* Exercise objective *
Please reproduce, exactly and with nothing else, every line from the one containing "Given: Expand the" through the last line of the records below.

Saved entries
——————————

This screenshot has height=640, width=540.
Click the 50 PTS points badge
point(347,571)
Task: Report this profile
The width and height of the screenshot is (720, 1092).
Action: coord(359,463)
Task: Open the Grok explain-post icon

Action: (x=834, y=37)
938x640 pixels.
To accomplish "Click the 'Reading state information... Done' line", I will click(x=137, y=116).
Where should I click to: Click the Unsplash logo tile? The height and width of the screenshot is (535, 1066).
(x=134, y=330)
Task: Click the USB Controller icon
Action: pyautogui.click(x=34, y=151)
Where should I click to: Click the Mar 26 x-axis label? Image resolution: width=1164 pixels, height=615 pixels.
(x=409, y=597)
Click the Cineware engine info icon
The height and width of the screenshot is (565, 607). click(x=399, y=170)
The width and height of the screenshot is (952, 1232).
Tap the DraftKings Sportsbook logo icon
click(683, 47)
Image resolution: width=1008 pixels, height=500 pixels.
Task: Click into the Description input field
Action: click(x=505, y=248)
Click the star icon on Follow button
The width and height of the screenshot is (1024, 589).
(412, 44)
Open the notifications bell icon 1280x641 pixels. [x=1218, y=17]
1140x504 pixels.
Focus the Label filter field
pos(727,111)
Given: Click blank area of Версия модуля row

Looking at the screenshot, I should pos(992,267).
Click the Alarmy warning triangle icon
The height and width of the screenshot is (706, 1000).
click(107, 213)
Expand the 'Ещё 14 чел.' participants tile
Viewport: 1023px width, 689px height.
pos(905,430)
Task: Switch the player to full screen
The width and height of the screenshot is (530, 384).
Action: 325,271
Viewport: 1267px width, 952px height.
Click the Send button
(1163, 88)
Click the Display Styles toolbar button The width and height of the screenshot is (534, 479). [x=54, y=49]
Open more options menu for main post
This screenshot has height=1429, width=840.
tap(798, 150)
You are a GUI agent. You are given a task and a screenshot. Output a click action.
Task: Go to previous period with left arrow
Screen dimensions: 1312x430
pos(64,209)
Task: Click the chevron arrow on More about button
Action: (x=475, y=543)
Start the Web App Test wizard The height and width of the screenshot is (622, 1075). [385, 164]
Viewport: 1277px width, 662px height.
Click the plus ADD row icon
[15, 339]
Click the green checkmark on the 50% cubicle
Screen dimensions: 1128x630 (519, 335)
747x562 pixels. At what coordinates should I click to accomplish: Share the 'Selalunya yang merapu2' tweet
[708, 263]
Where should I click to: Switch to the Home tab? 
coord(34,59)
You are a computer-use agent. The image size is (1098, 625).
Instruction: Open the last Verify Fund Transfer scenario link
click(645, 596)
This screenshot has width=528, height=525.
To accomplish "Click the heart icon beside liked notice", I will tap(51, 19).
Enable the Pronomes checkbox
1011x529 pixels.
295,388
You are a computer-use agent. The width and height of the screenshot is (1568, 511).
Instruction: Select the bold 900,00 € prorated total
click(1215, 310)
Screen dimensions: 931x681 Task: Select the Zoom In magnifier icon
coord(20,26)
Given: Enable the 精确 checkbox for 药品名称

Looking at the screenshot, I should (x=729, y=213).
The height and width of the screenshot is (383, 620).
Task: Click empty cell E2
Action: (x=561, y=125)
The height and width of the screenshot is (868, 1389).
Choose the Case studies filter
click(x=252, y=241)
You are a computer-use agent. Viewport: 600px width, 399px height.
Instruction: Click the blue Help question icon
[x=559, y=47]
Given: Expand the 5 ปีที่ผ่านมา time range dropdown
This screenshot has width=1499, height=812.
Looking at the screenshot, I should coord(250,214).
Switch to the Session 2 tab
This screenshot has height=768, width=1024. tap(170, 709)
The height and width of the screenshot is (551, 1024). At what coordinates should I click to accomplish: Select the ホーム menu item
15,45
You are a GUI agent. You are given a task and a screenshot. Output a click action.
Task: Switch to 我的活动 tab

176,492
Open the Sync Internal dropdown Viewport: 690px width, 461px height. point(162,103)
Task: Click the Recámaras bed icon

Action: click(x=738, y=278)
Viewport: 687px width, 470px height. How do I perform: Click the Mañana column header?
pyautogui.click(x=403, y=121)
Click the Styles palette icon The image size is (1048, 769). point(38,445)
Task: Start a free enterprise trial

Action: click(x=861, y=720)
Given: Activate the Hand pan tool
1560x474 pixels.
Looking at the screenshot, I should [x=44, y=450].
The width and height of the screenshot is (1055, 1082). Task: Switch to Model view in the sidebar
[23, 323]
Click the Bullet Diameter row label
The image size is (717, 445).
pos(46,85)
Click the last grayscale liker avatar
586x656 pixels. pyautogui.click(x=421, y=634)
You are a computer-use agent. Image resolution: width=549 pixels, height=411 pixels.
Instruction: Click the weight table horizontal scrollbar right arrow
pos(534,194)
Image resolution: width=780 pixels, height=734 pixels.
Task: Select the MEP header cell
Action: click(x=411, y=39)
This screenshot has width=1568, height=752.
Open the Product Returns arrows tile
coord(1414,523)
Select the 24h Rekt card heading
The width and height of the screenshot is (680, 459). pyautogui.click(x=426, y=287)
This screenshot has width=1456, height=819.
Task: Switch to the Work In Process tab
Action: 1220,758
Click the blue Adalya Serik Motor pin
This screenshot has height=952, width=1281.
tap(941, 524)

——————————

* Exercise solution *
Given: Expand the 5 ปีที่ผ่านมา time range dropdown
This screenshot has width=1499, height=812.
Looking at the screenshot, I should coord(250,214).
Switch to the Session 2 tab
This screenshot has height=768, width=1024. tap(170, 709)
The height and width of the screenshot is (551, 1024). At what coordinates should I click to accomplish: Select the ホーム menu item
15,45
You are a GUI agent. You are given a task and a screenshot. Output a click action.
Task: Switch to 我的活动 tab

176,492
Open the Sync Internal dropdown Viewport: 690px width, 461px height. point(162,103)
Task: Click the Recámaras bed icon

Action: click(x=738, y=278)
Viewport: 687px width, 470px height. How do I perform: Click the Mañana column header?
pyautogui.click(x=403, y=121)
Click the Styles palette icon The image size is (1048, 769). point(38,445)
Task: Start a free enterprise trial

Action: click(x=861, y=720)
Given: Activate the Hand pan tool
1560x474 pixels.
Looking at the screenshot, I should [x=44, y=450].
The width and height of the screenshot is (1055, 1082). Task: Switch to Model view in the sidebar
[23, 323]
Click the Bullet Diameter row label
The image size is (717, 445).
pos(46,85)
Click the last grayscale liker avatar
586x656 pixels. pyautogui.click(x=421, y=634)
You are a computer-use agent. Image resolution: width=549 pixels, height=411 pixels.
Instruction: Click the weight table horizontal scrollbar right arrow
pos(534,194)
Image resolution: width=780 pixels, height=734 pixels.
Task: Select the MEP header cell
Action: click(x=411, y=39)
This screenshot has width=1568, height=752.
Open the Product Returns arrows tile
coord(1414,523)
Select the 24h Rekt card heading
The width and height of the screenshot is (680, 459). pyautogui.click(x=426, y=287)
This screenshot has width=1456, height=819.
Task: Switch to the Work In Process tab
Action: 1220,758
Click the blue Adalya Serik Motor pin
This screenshot has height=952, width=1281.
tap(941, 524)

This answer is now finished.